What you will do ::
Filter the records below for the word "field". Copy each line that holds it.

====

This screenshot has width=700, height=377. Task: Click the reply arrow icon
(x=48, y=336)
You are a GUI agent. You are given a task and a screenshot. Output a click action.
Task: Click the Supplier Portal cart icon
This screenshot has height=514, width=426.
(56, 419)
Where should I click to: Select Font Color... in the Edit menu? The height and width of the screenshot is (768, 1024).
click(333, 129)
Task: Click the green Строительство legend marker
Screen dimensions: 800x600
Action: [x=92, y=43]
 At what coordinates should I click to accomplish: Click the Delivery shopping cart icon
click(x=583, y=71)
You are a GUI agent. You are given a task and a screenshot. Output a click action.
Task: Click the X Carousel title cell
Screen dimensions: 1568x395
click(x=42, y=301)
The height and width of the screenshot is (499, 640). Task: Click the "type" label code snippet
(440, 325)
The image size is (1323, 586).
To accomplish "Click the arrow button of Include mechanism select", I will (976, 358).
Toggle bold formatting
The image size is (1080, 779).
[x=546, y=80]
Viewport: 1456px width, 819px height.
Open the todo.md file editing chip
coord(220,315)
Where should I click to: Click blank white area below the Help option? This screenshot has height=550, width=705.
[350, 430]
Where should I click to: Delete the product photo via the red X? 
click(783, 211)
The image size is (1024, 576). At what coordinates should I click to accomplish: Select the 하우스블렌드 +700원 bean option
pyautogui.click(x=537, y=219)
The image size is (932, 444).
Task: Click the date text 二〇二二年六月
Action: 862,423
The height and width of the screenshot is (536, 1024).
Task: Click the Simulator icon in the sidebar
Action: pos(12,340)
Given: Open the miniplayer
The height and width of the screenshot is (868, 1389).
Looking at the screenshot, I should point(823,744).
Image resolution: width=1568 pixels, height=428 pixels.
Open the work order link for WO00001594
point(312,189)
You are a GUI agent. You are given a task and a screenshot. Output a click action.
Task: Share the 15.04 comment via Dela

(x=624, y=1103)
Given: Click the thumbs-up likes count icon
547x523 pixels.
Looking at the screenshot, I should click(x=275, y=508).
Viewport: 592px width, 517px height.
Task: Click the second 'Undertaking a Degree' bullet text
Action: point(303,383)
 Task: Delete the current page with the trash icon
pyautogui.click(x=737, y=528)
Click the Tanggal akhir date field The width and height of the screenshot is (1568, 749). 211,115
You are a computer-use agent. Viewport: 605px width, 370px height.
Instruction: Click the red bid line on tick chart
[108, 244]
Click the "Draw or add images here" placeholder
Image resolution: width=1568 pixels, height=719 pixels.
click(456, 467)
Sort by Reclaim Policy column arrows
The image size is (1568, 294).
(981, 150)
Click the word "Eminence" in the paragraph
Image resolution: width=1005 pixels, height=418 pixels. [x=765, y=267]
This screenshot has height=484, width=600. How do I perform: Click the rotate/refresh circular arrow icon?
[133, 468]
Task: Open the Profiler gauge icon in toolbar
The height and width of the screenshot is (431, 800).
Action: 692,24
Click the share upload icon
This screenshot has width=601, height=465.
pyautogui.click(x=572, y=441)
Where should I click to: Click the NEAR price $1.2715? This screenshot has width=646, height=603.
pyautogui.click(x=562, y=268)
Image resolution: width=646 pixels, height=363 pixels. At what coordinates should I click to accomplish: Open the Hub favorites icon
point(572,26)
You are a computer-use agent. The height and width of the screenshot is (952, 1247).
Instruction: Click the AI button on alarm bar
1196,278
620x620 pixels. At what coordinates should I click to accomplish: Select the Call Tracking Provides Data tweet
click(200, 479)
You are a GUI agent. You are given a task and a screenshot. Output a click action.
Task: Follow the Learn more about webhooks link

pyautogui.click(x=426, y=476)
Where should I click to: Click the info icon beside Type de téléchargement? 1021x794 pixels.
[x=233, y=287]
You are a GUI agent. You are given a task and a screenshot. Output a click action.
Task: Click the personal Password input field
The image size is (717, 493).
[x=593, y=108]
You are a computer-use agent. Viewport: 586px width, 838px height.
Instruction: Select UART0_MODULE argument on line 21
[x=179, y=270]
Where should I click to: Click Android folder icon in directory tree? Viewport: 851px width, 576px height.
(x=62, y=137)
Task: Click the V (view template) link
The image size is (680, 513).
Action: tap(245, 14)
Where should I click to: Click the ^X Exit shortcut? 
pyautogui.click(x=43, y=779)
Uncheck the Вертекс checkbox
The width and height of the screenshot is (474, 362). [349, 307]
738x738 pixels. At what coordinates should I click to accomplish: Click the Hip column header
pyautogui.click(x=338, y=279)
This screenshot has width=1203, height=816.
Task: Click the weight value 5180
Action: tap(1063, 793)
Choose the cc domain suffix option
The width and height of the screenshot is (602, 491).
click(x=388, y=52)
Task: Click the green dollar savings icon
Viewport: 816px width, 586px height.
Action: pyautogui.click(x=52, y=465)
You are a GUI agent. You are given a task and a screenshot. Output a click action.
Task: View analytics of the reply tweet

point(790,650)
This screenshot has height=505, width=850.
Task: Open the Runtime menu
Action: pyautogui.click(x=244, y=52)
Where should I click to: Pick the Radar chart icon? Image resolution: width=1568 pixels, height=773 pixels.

====

Task solution ::
Click the Tanggal akhir date field The width and height of the screenshot is (1568, 749). 211,115
Task: Click the personal Password input field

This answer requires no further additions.